- **Task instructions**
Start the copy at the line holding "Given: Click the" and continue it exactly through the last line of the entries, leaving out pictures and anything else.

Collection entries:
============================================================

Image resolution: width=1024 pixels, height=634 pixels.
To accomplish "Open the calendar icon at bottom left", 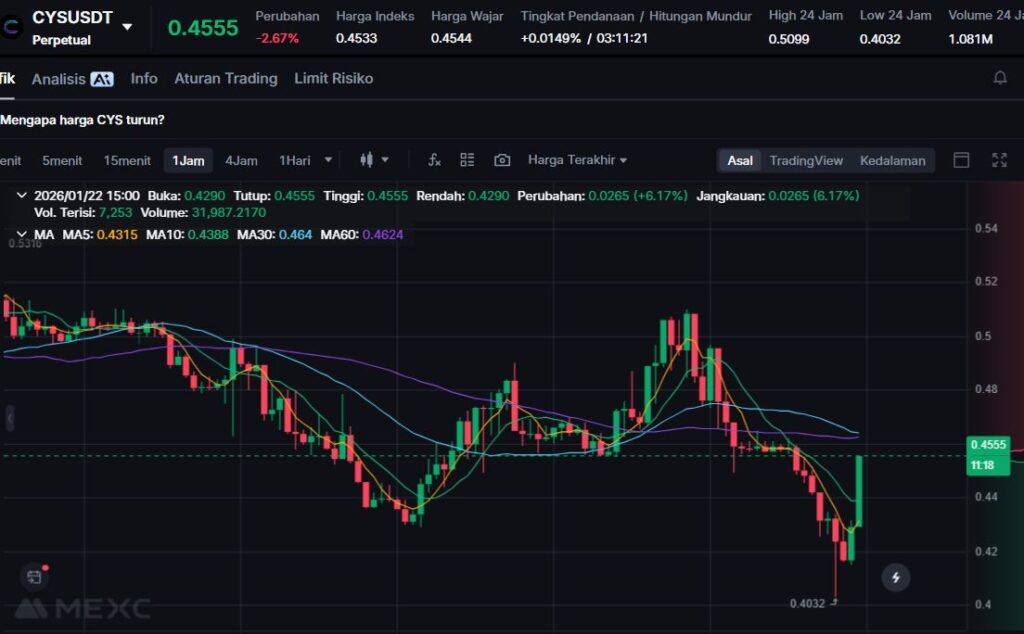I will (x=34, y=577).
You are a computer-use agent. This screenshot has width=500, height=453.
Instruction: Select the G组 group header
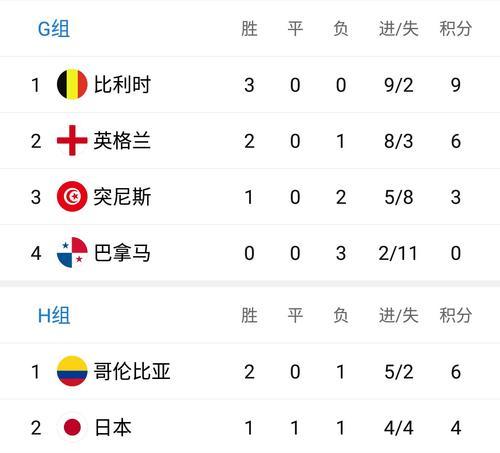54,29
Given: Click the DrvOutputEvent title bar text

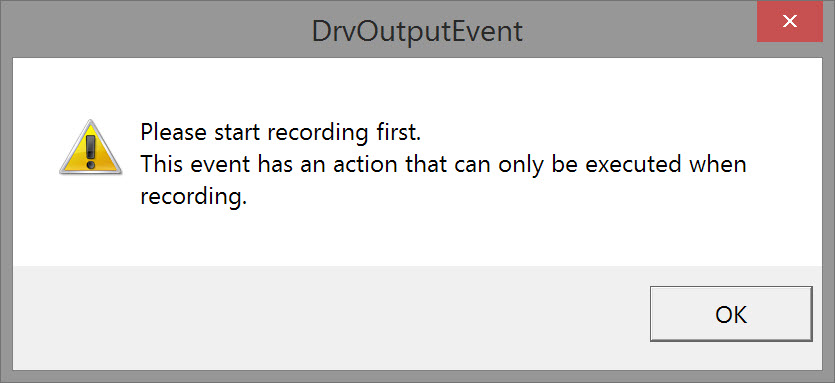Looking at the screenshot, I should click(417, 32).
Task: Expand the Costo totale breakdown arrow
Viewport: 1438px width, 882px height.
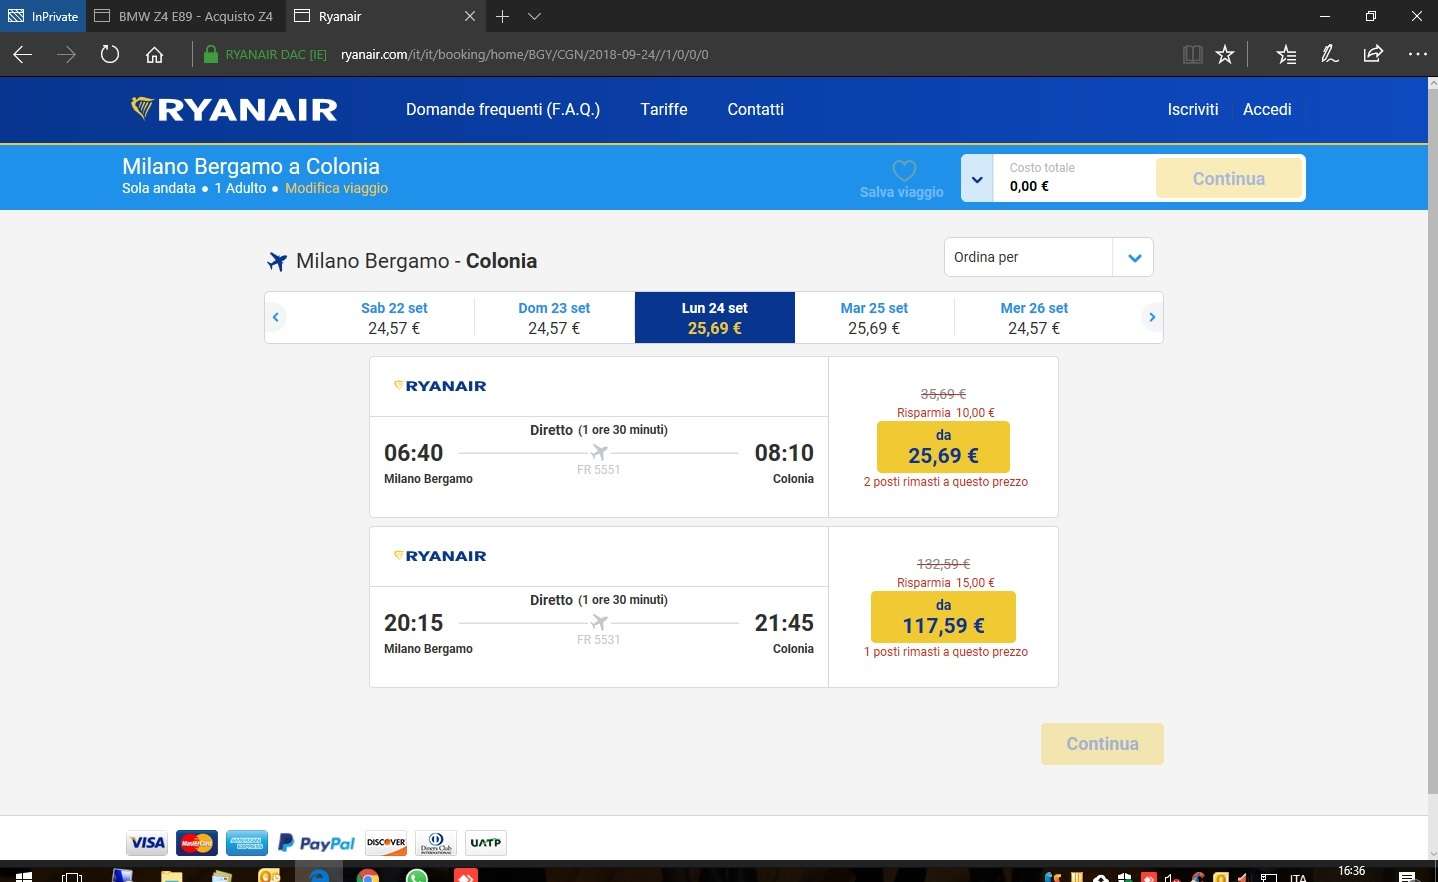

============================================================

- **Task solution**
Given: Click the DrvOutputEvent title bar text

Looking at the screenshot, I should click(417, 32).
Task: Expand the Costo totale breakdown arrow
Viewport: 1438px width, 882px height.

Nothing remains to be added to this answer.